_Provided records_
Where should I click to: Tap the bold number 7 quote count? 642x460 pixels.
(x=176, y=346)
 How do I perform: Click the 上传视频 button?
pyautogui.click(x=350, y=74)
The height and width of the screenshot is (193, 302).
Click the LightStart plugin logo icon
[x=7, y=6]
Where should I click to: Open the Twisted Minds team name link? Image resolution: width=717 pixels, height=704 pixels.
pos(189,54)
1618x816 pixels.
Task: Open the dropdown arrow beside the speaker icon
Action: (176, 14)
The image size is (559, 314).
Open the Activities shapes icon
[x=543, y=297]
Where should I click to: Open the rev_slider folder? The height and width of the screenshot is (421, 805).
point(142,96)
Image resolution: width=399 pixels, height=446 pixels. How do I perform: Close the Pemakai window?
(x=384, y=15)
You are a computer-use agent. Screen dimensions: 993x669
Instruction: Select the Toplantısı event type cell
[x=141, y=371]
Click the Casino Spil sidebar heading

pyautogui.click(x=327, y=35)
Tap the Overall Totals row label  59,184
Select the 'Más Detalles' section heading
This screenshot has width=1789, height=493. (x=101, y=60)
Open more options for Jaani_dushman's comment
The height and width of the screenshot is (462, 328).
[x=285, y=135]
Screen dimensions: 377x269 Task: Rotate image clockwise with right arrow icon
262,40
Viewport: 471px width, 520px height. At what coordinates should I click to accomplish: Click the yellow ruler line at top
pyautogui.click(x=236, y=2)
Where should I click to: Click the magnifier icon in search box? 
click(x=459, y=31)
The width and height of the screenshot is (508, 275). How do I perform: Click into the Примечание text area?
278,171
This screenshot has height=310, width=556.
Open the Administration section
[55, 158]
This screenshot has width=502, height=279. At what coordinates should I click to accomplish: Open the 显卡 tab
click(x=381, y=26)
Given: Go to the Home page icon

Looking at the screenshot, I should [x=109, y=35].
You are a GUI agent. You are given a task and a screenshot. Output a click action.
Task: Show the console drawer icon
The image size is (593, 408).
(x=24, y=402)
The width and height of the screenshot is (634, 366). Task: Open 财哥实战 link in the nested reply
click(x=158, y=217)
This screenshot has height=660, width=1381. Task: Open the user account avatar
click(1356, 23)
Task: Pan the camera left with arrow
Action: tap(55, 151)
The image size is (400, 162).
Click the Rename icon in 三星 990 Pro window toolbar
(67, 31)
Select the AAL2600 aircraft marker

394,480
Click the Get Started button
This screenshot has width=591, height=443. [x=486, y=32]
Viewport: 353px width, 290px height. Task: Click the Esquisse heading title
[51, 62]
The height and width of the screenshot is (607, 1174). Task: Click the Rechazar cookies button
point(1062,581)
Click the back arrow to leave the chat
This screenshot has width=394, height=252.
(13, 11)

_Description of the task_
When the word "agent" shows up in a line of the entries, pull that line out.

_Your solution_
You are a computer-use agent. Screen dimensions: 993x669
You are a GUI agent. You are given a task and a screenshot. Output a click action.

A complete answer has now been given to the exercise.